Return all the lines below in which the string "computer" appears.

[Records from a data source]
■ ■ ■

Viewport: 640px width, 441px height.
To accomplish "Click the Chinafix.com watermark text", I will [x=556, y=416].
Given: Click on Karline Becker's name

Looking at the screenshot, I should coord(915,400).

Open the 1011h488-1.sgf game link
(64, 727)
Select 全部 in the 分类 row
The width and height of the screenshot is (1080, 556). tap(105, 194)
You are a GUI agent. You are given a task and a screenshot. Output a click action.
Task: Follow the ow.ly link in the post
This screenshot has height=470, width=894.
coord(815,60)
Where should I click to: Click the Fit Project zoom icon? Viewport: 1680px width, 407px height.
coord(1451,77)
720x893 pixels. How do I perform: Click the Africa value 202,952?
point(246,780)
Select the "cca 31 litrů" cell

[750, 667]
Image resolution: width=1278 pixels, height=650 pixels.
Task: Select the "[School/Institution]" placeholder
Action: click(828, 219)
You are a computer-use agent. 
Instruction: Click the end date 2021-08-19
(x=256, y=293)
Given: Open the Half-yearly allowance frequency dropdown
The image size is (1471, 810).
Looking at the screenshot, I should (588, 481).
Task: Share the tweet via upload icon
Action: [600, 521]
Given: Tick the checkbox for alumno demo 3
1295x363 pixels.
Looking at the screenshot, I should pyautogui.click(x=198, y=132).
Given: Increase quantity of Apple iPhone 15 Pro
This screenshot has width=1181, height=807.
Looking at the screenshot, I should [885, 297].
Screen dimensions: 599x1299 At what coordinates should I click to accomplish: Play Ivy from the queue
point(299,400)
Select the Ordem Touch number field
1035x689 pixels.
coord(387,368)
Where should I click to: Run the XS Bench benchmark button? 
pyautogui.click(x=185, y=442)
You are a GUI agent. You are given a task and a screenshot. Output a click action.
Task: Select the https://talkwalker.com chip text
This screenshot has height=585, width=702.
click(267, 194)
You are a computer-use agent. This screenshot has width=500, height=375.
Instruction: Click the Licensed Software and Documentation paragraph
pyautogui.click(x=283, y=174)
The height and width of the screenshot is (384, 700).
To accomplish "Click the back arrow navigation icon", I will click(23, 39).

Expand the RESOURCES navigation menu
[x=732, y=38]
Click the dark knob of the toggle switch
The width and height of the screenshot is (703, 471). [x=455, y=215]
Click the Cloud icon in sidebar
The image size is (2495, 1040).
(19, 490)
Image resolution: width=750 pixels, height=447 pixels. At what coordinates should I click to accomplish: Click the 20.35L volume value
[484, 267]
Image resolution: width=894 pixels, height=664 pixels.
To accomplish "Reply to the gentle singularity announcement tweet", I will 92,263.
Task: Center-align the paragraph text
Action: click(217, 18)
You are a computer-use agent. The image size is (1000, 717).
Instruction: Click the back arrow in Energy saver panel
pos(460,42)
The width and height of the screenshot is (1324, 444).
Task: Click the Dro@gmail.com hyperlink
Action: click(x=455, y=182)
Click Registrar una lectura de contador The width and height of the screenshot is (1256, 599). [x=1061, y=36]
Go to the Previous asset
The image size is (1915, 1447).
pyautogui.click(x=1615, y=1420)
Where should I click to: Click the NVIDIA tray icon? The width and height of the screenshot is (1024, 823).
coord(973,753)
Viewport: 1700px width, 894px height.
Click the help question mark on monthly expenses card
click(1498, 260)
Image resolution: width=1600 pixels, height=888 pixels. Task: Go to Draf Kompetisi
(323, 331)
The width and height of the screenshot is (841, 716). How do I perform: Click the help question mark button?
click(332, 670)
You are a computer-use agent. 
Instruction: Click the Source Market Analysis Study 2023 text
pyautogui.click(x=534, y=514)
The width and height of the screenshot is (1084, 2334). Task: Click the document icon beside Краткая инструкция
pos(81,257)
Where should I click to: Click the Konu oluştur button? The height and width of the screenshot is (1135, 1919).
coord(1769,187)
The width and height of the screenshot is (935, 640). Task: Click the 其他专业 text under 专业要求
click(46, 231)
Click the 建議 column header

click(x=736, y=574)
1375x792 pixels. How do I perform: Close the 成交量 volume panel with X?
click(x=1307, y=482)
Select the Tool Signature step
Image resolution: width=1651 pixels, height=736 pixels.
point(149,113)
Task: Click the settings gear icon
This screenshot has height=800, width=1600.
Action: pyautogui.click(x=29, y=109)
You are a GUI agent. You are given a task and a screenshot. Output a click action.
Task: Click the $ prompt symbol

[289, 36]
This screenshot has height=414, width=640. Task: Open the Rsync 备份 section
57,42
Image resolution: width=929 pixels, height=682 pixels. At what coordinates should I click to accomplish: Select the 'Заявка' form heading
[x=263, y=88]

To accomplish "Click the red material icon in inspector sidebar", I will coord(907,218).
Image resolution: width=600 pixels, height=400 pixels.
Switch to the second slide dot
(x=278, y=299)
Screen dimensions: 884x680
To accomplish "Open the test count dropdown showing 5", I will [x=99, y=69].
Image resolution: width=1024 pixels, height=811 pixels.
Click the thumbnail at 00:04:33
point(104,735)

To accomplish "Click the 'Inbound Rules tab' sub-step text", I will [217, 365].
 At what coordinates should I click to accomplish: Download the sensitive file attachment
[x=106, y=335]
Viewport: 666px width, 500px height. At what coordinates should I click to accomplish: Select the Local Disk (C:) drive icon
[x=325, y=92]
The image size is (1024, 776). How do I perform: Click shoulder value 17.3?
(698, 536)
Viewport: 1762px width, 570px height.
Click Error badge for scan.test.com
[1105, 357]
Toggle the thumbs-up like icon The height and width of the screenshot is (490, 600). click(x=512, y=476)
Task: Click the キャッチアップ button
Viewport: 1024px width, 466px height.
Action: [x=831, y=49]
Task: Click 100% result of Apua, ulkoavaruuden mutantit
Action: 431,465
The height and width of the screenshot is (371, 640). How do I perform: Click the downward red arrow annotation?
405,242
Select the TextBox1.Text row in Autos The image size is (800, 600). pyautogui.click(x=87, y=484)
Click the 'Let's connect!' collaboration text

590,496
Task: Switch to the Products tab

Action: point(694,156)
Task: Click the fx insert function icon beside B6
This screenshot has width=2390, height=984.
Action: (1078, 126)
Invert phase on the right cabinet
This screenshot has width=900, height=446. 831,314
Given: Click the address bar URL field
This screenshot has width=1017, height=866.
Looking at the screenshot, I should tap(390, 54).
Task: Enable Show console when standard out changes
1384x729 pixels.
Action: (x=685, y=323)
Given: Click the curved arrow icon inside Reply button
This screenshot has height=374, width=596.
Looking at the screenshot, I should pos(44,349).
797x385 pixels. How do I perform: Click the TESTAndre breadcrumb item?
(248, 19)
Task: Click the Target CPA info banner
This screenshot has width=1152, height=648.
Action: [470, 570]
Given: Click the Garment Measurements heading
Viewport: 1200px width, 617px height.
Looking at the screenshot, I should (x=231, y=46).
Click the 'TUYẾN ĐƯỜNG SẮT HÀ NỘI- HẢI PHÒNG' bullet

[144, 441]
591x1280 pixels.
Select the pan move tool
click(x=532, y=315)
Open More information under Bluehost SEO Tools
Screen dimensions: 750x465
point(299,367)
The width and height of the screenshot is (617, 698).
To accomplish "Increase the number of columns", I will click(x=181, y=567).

■ ■ ■

#### RESPONSE
You are a computer-use agent. 
You are a computer-use agent. This screenshot has width=500, height=375.
You are a computer-use agent. The image size is (1000, 717).
You are a computer-use agent. 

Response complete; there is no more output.